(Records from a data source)
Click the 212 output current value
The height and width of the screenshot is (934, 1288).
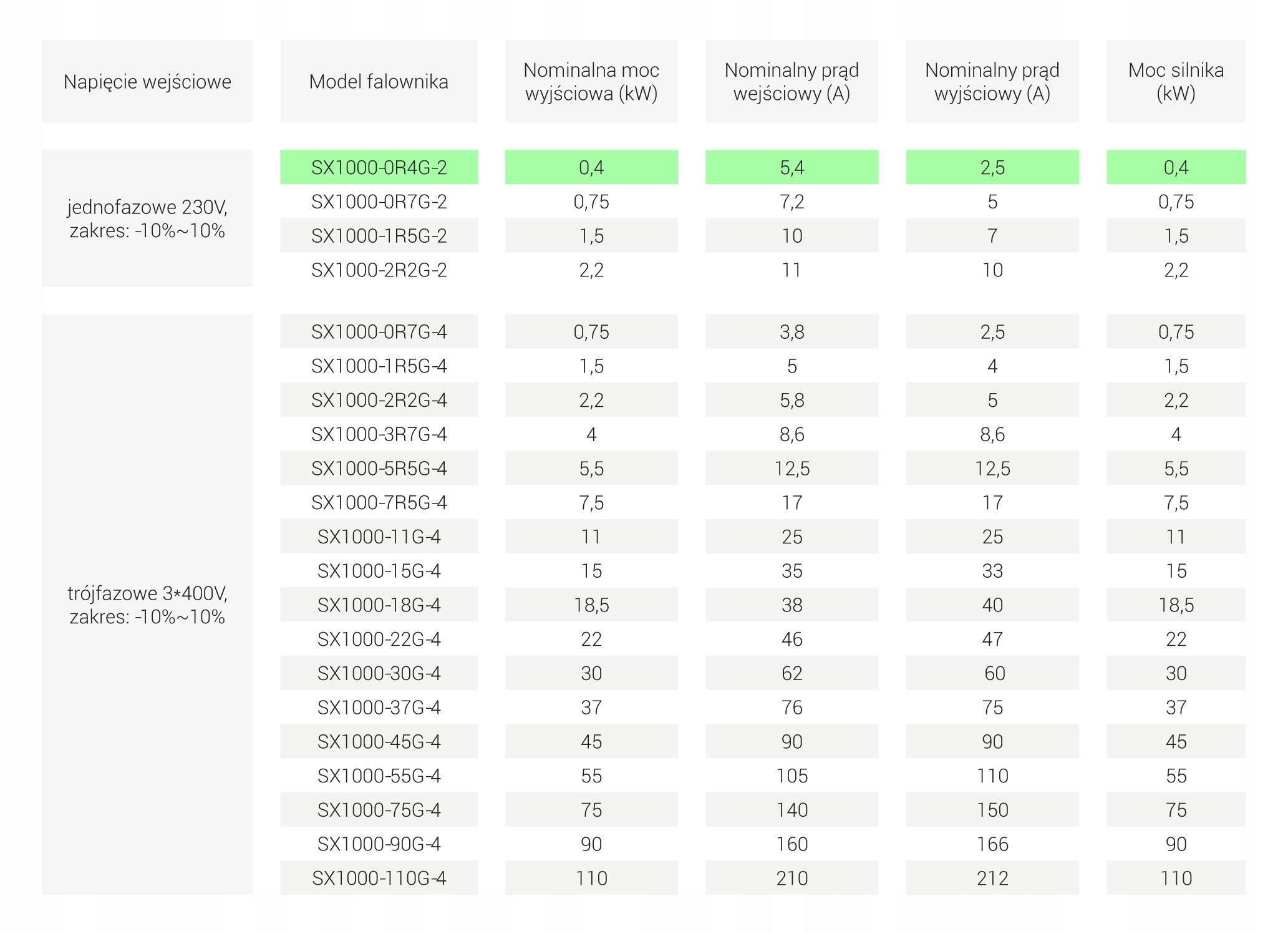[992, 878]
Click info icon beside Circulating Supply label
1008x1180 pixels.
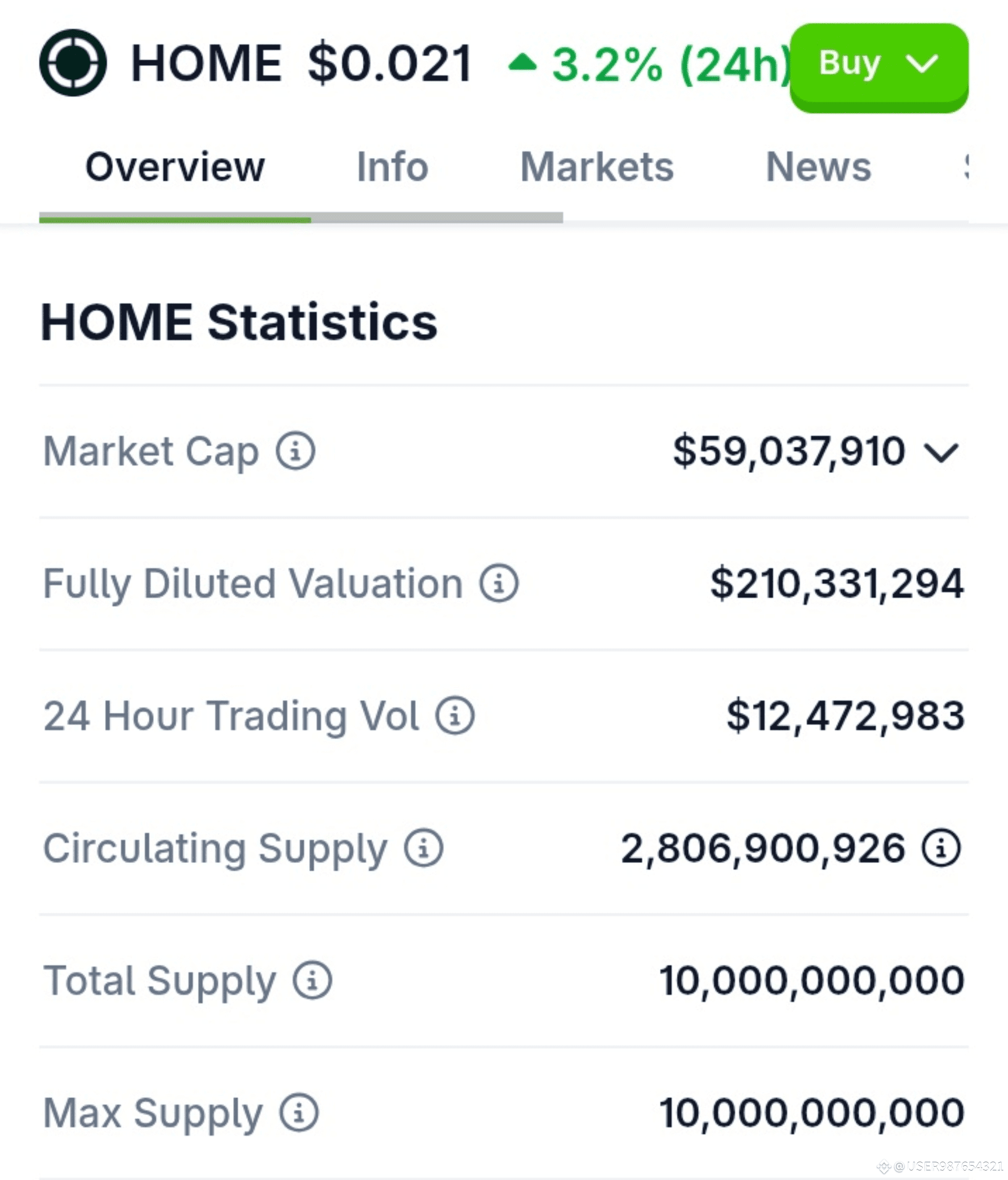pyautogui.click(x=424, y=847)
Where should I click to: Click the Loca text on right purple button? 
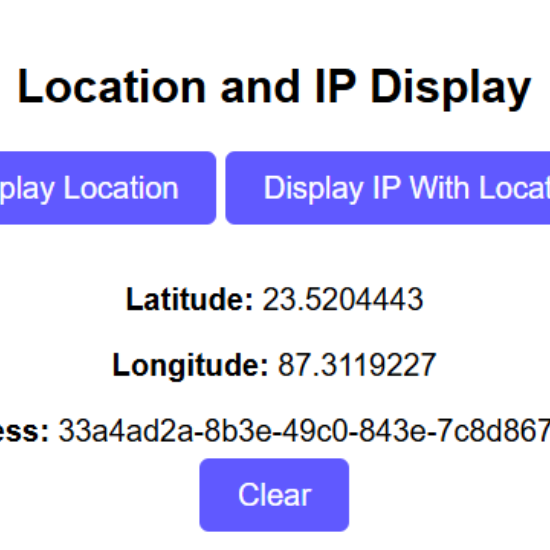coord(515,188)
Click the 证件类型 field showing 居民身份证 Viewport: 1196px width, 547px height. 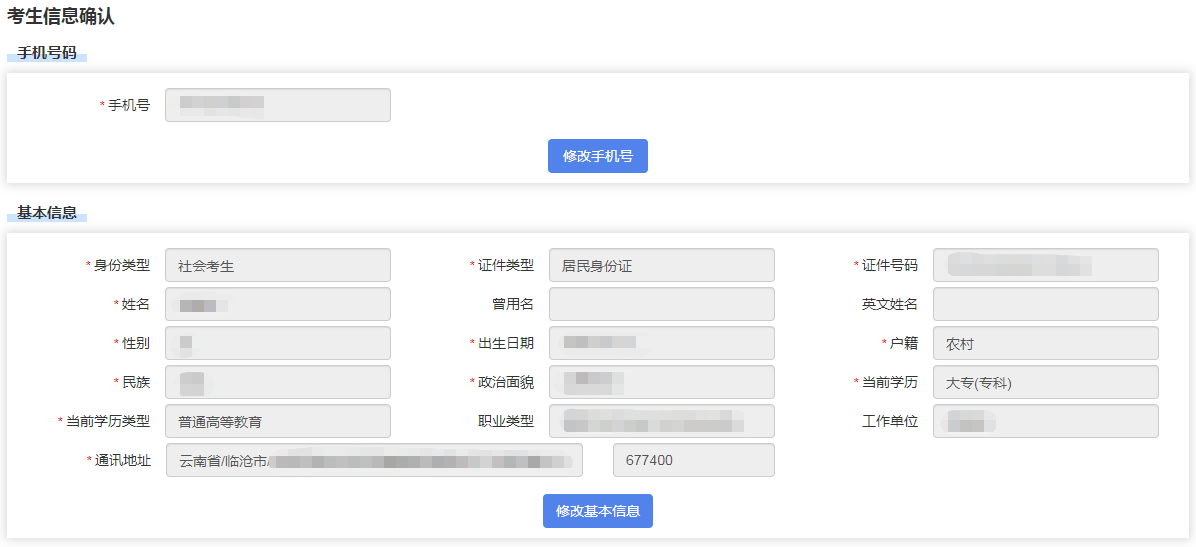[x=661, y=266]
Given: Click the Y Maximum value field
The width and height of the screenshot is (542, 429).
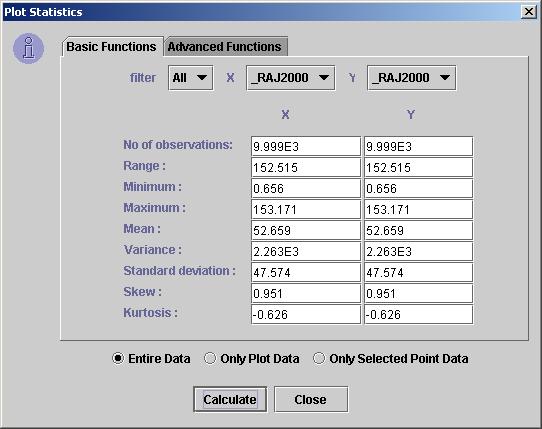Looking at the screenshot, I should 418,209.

(WHAT TO WORK ON) Using the records above, report each line that contains the word "value" by copying it.

(ANSWER FOR THIS EXERCISE)
Click the 212 output current value
Given: Click the Y Maximum value field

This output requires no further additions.